**PROVIDED ENTRIES**
──────────

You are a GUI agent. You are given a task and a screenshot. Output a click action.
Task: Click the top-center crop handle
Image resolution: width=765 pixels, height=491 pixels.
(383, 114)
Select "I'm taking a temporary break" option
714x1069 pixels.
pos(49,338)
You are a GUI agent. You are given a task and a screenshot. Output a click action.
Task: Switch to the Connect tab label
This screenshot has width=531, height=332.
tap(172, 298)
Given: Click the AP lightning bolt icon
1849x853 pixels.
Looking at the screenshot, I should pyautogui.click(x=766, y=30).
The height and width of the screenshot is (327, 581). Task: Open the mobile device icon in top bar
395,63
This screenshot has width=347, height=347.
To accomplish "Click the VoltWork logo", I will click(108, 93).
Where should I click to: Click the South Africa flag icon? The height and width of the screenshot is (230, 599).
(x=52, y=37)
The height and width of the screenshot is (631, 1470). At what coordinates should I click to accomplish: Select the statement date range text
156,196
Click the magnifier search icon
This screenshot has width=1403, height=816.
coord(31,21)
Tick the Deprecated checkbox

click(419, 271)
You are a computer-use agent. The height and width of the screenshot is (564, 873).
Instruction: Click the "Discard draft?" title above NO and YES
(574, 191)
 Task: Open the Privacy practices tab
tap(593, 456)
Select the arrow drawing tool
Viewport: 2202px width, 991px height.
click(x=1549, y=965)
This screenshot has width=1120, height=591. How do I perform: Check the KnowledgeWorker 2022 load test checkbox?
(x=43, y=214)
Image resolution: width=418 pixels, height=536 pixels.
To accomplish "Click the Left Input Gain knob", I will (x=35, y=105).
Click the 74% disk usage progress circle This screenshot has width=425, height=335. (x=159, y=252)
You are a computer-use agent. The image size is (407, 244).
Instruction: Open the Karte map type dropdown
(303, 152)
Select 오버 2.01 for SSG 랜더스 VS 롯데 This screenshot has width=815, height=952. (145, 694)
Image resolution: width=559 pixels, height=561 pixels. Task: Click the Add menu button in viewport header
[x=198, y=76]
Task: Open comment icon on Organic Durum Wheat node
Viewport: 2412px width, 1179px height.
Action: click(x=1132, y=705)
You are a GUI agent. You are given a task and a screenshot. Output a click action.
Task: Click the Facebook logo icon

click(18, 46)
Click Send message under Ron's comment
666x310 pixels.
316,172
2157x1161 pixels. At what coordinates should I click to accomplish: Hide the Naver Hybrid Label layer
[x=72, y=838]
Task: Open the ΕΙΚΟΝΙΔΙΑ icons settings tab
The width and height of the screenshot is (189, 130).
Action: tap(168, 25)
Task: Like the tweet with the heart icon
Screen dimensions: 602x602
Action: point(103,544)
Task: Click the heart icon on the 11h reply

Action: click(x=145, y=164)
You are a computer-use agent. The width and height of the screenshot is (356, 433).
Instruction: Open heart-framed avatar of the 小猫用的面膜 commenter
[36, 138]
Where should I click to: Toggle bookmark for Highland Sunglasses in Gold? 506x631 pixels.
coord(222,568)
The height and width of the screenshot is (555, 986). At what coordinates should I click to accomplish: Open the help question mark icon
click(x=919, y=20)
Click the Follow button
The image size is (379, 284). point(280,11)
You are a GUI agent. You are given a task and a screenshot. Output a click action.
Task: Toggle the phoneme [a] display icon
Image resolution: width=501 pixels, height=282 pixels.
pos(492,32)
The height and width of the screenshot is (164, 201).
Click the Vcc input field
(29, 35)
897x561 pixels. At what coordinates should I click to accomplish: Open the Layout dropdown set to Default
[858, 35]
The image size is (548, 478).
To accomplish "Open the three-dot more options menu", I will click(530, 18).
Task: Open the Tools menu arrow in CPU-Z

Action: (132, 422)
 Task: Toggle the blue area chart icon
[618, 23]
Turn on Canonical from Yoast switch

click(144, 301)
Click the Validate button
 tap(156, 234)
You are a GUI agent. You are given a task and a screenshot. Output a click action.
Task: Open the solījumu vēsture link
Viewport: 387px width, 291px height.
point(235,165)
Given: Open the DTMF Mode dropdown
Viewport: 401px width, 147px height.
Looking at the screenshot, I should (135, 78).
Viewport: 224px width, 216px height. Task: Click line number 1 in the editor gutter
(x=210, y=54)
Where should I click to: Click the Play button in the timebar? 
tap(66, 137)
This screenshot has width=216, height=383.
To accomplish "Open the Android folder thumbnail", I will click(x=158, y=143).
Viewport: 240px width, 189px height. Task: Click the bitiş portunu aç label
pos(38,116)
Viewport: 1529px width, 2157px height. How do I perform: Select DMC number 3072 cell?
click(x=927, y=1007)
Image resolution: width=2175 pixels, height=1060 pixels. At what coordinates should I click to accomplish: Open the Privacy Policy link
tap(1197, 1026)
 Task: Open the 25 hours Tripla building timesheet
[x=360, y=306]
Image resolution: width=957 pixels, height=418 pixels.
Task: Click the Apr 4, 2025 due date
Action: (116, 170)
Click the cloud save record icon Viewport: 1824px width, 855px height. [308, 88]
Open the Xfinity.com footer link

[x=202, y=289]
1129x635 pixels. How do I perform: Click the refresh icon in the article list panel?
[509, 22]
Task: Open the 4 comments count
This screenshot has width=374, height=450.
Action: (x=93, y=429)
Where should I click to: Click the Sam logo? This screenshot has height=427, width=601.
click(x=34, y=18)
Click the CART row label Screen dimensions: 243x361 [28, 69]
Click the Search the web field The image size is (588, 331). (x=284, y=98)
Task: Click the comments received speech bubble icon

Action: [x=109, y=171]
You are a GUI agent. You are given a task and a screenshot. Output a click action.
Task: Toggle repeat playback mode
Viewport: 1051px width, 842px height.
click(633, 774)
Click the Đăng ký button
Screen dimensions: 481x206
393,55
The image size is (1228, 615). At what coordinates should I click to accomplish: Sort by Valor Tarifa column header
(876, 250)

──────────

**DO THIS**
Write out every line of the listing above without changing anything.

**TASK SOLUTION**
You are a GUI agent. You are given a task and a screenshot. Output a click action.
Task: Click the top-center crop handle
Image resolution: width=765 pixels, height=491 pixels.
(383, 114)
Select "I'm taking a temporary break" option
714x1069 pixels.
pos(49,338)
You are a GUI agent. You are given a task and a screenshot. Output a click action.
Task: Switch to the Connect tab label
This screenshot has width=531, height=332.
tap(172, 298)
Given: Click the AP lightning bolt icon
1849x853 pixels.
Looking at the screenshot, I should pyautogui.click(x=766, y=30).
The height and width of the screenshot is (327, 581). Task: Open the mobile device icon in top bar
395,63
This screenshot has width=347, height=347.
To accomplish "Click the VoltWork logo", I will click(108, 93).
Where should I click to: Click the South Africa flag icon? The height and width of the screenshot is (230, 599).
(x=52, y=37)
The height and width of the screenshot is (631, 1470). At what coordinates should I click to accomplish: Select the statement date range text
156,196
Click the magnifier search icon
This screenshot has width=1403, height=816.
coord(31,21)
Tick the Deprecated checkbox

click(419, 271)
You are a computer-use agent. The height and width of the screenshot is (564, 873).
Instruction: Click the "Discard draft?" title above NO and YES
(574, 191)
 Task: Open the Privacy practices tab
tap(593, 456)
Select the arrow drawing tool
Viewport: 2202px width, 991px height.
click(x=1549, y=965)
This screenshot has width=1120, height=591. How do I perform: Check the KnowledgeWorker 2022 load test checkbox?
(x=43, y=214)
Image resolution: width=418 pixels, height=536 pixels.
To accomplish "Click the Left Input Gain knob", I will (x=35, y=105).
Click the 74% disk usage progress circle This screenshot has width=425, height=335. (x=159, y=252)
You are a computer-use agent. The image size is (407, 244).
Instruction: Open the Karte map type dropdown
(303, 152)
Select 오버 2.01 for SSG 랜더스 VS 롯데 This screenshot has width=815, height=952. (145, 694)
Image resolution: width=559 pixels, height=561 pixels. Task: Click the Add menu button in viewport header
[x=198, y=76]
Task: Open comment icon on Organic Durum Wheat node
Viewport: 2412px width, 1179px height.
Action: click(x=1132, y=705)
You are a GUI agent. You are given a task and a screenshot. Output a click action.
Task: Click the Facebook logo icon

click(18, 46)
Click Send message under Ron's comment
666x310 pixels.
316,172
2157x1161 pixels. At what coordinates should I click to accomplish: Hide the Naver Hybrid Label layer
[x=72, y=838]
Task: Open the ΕΙΚΟΝΙΔΙΑ icons settings tab
The width and height of the screenshot is (189, 130).
Action: tap(168, 25)
Task: Like the tweet with the heart icon
Screen dimensions: 602x602
Action: point(103,544)
Task: Click the heart icon on the 11h reply

Action: click(x=145, y=164)
You are a computer-use agent. The width and height of the screenshot is (356, 433).
Instruction: Open heart-framed avatar of the 小猫用的面膜 commenter
[36, 138]
Where should I click to: Toggle bookmark for Highland Sunglasses in Gold? 506x631 pixels.
coord(222,568)
The height and width of the screenshot is (555, 986). At what coordinates should I click to accomplish: Open the help question mark icon
click(x=919, y=20)
Click the Follow button
The image size is (379, 284). point(280,11)
You are a GUI agent. You are given a task and a screenshot. Output a click action.
Task: Toggle the phoneme [a] display icon
Image resolution: width=501 pixels, height=282 pixels.
pos(492,32)
The height and width of the screenshot is (164, 201).
Click the Vcc input field
(29, 35)
897x561 pixels. At what coordinates should I click to accomplish: Open the Layout dropdown set to Default
[858, 35]
The image size is (548, 478).
To accomplish "Open the three-dot more options menu", I will click(530, 18).
Task: Open the Tools menu arrow in CPU-Z

Action: (132, 422)
 Task: Toggle the blue area chart icon
[618, 23]
Turn on Canonical from Yoast switch

click(144, 301)
Click the Validate button
 tap(156, 234)
You are a GUI agent. You are given a task and a screenshot. Output a click action.
Task: Open the solījumu vēsture link
Viewport: 387px width, 291px height.
point(235,165)
Given: Open the DTMF Mode dropdown
Viewport: 401px width, 147px height.
Looking at the screenshot, I should (135, 78).
Viewport: 224px width, 216px height. Task: Click line number 1 in the editor gutter
(x=210, y=54)
Where should I click to: Click the Play button in the timebar? 
tap(66, 137)
This screenshot has width=216, height=383.
To accomplish "Open the Android folder thumbnail", I will click(x=158, y=143).
Viewport: 240px width, 189px height. Task: Click the bitiş portunu aç label
pos(38,116)
Viewport: 1529px width, 2157px height. How do I perform: Select DMC number 3072 cell?
click(x=927, y=1007)
Image resolution: width=2175 pixels, height=1060 pixels. At what coordinates should I click to accomplish: Open the Privacy Policy link
tap(1197, 1026)
 Task: Open the 25 hours Tripla building timesheet
[x=360, y=306]
Image resolution: width=957 pixels, height=418 pixels.
Task: Click the Apr 4, 2025 due date
Action: (116, 170)
Click the cloud save record icon Viewport: 1824px width, 855px height. [308, 88]
Open the Xfinity.com footer link

[x=202, y=289]
1129x635 pixels. How do I perform: Click the refresh icon in the article list panel?
[509, 22]
Task: Open the 4 comments count
This screenshot has width=374, height=450.
Action: (x=93, y=429)
Where should I click to: Click the Sam logo? This screenshot has height=427, width=601.
click(x=34, y=18)
Click the CART row label Screen dimensions: 243x361 [28, 69]
Click the Search the web field The image size is (588, 331). (x=284, y=98)
Task: Click the comments received speech bubble icon

Action: [x=109, y=171]
You are a GUI agent. You are given a task and a screenshot. Output a click action.
Task: Toggle repeat playback mode
Viewport: 1051px width, 842px height.
click(633, 774)
Click the Đăng ký button
Screen dimensions: 481x206
393,55
The image size is (1228, 615). At what coordinates should I click to accomplish: Sort by Valor Tarifa column header
(876, 250)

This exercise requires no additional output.